• **Directions**
Where the line containing "This screenshot has width=794, height=1853." appears in the entries below, begin there and output every line through the last, exactly, minus the pictures.

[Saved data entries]
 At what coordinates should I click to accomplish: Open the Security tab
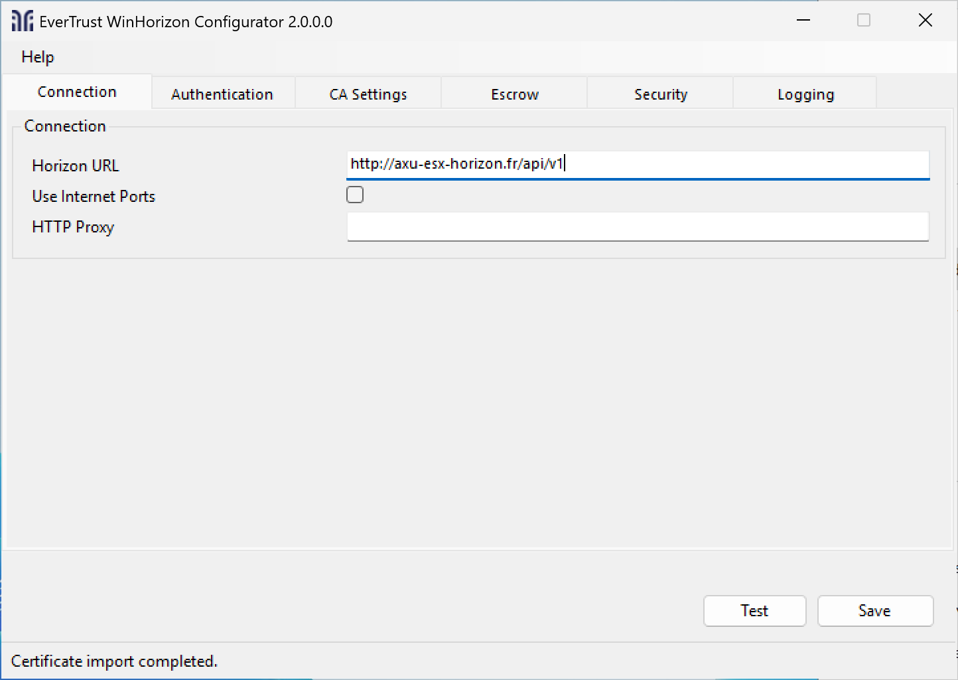point(660,94)
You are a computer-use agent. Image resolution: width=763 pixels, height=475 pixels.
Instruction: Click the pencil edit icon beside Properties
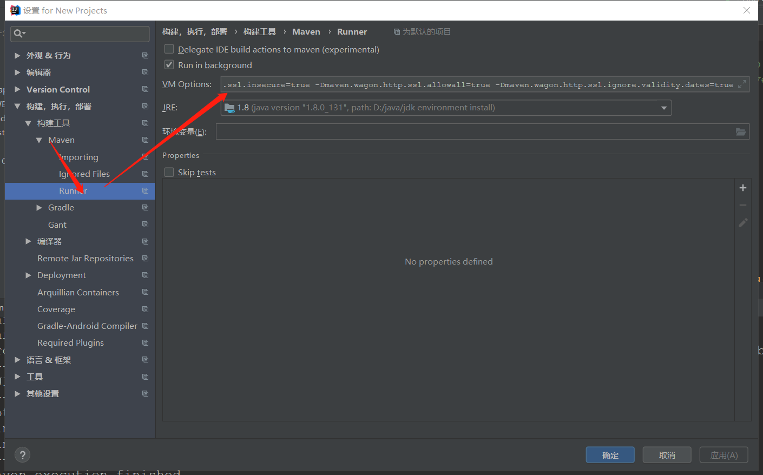pos(742,222)
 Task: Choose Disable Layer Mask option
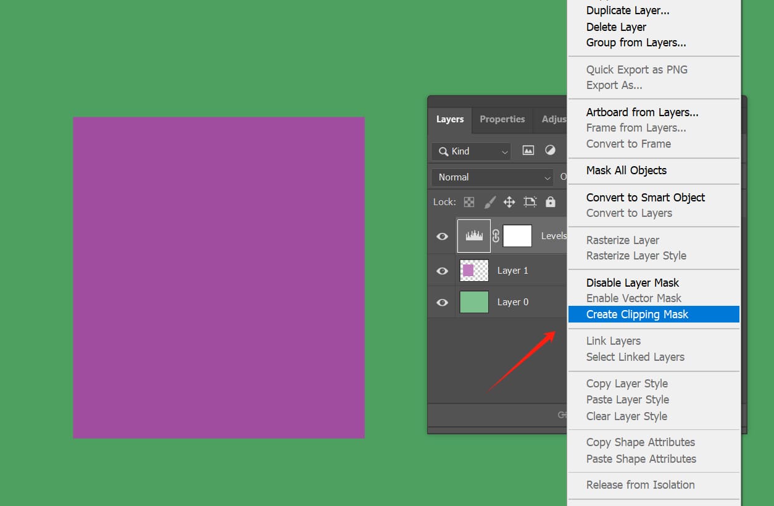pyautogui.click(x=632, y=283)
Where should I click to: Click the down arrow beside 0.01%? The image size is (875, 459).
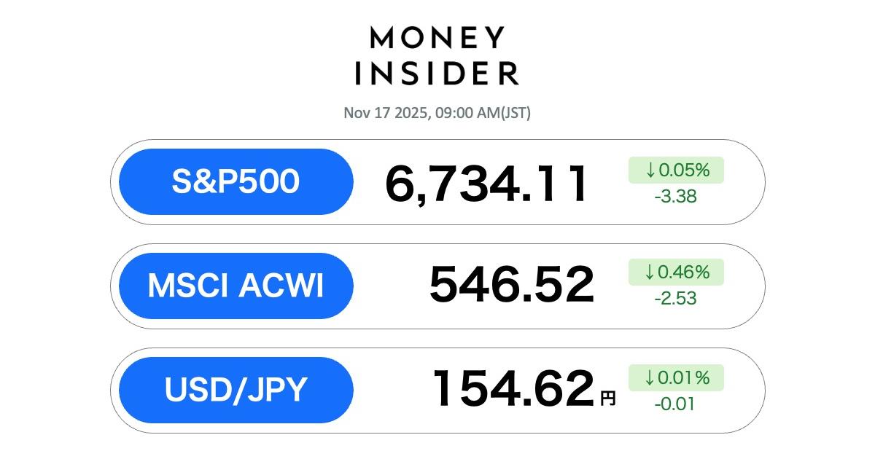(x=650, y=377)
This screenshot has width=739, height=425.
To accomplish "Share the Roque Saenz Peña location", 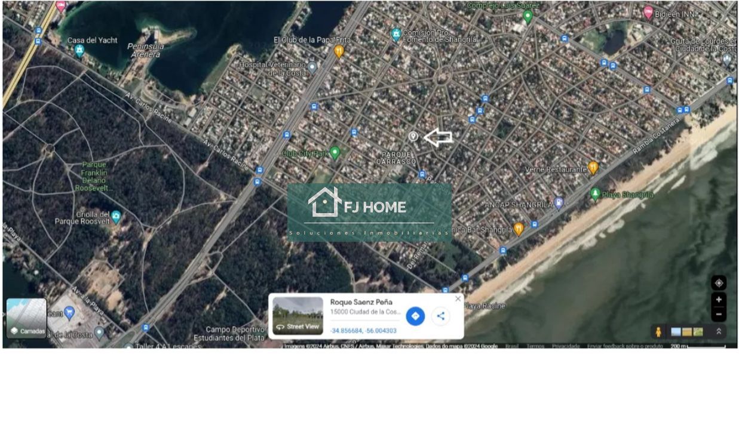I will pyautogui.click(x=440, y=316).
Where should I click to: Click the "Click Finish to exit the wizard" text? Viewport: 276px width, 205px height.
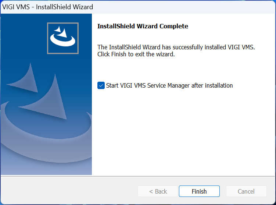136,54
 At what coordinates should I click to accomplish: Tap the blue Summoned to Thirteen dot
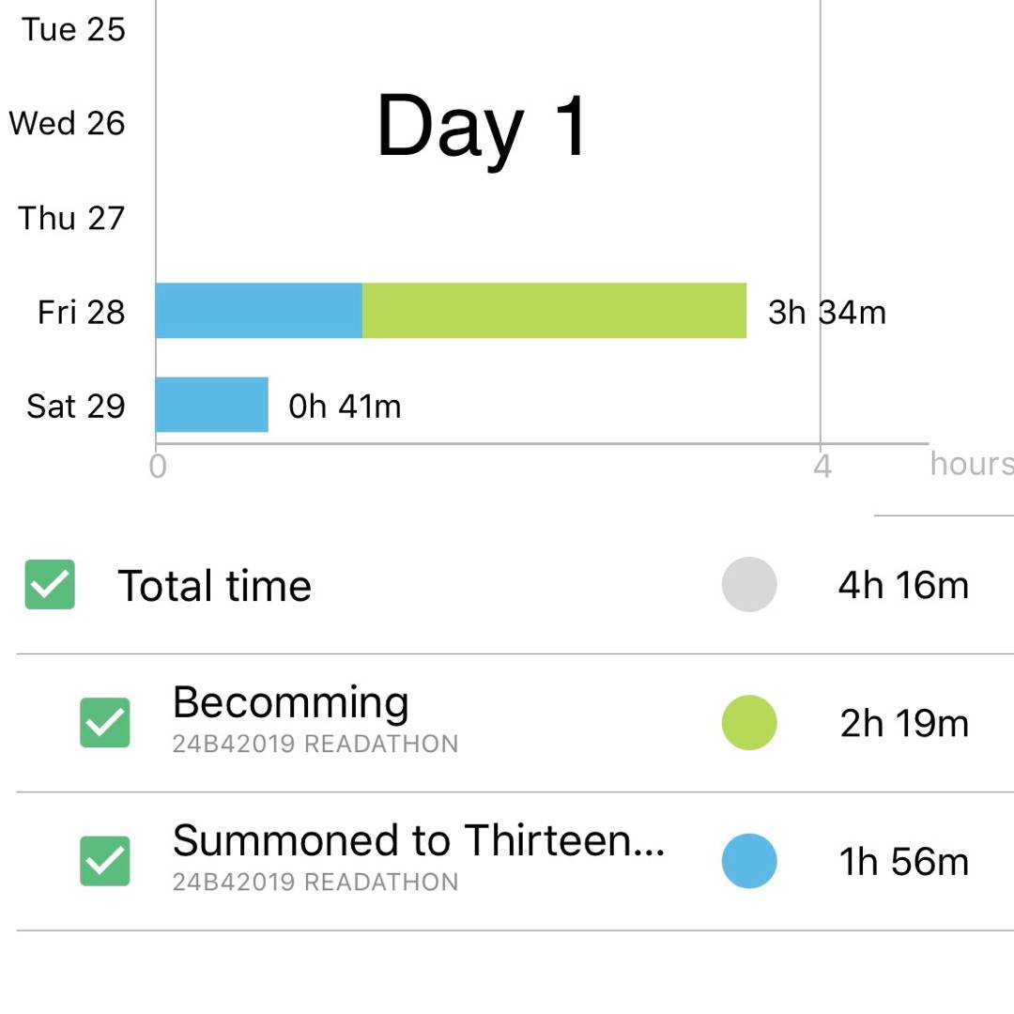pyautogui.click(x=749, y=861)
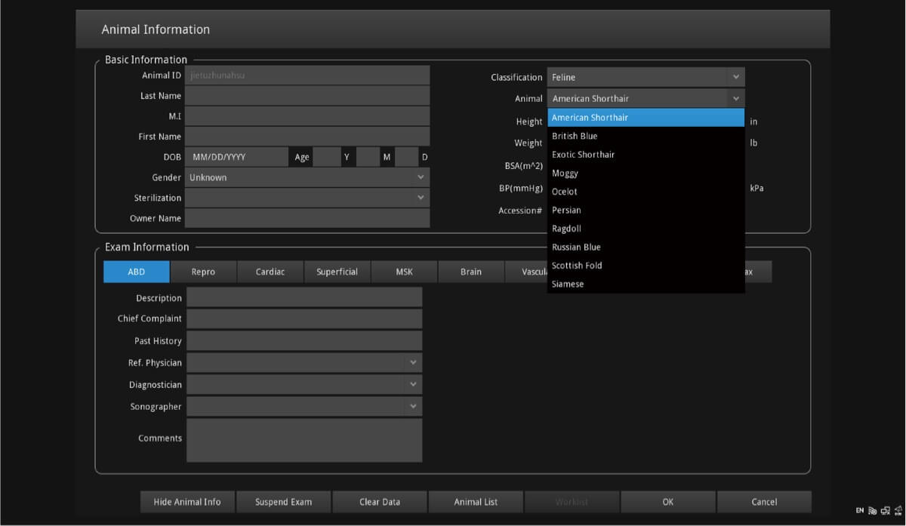906x526 pixels.
Task: Click the Suspend Exam button
Action: click(283, 502)
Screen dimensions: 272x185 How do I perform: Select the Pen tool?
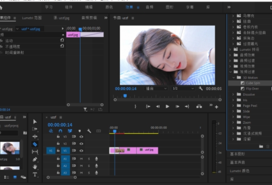pyautogui.click(x=35, y=159)
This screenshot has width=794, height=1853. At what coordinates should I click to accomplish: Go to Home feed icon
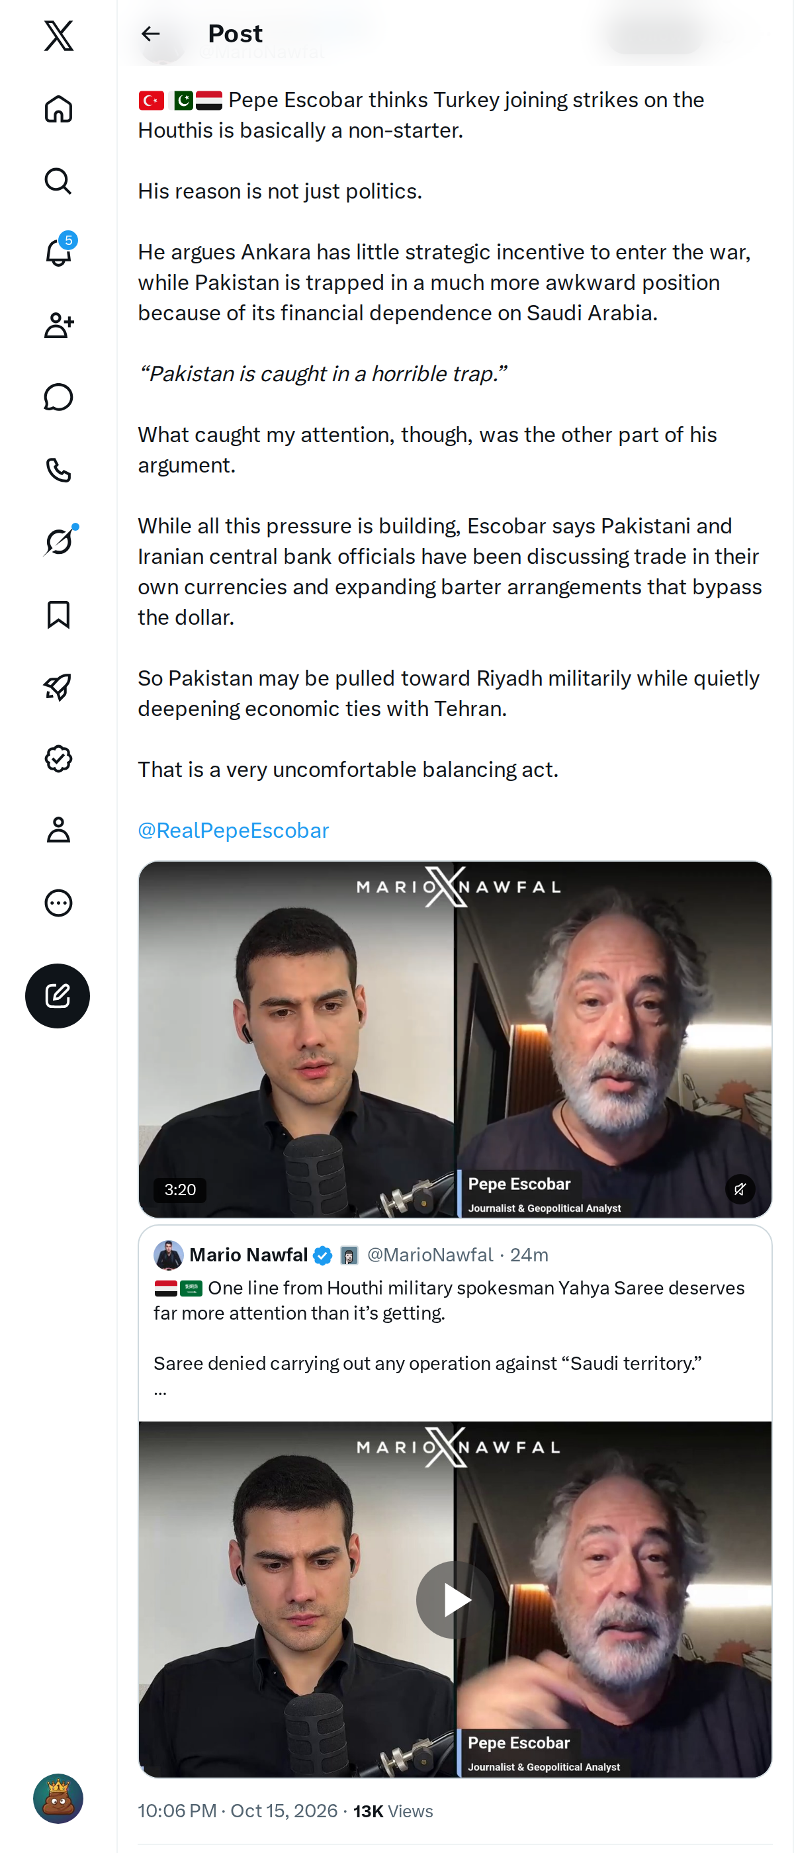(58, 109)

• **Your response**
This screenshot has width=794, height=1853. At what coordinates should I click to accomplish: Go to Home feed icon
(58, 109)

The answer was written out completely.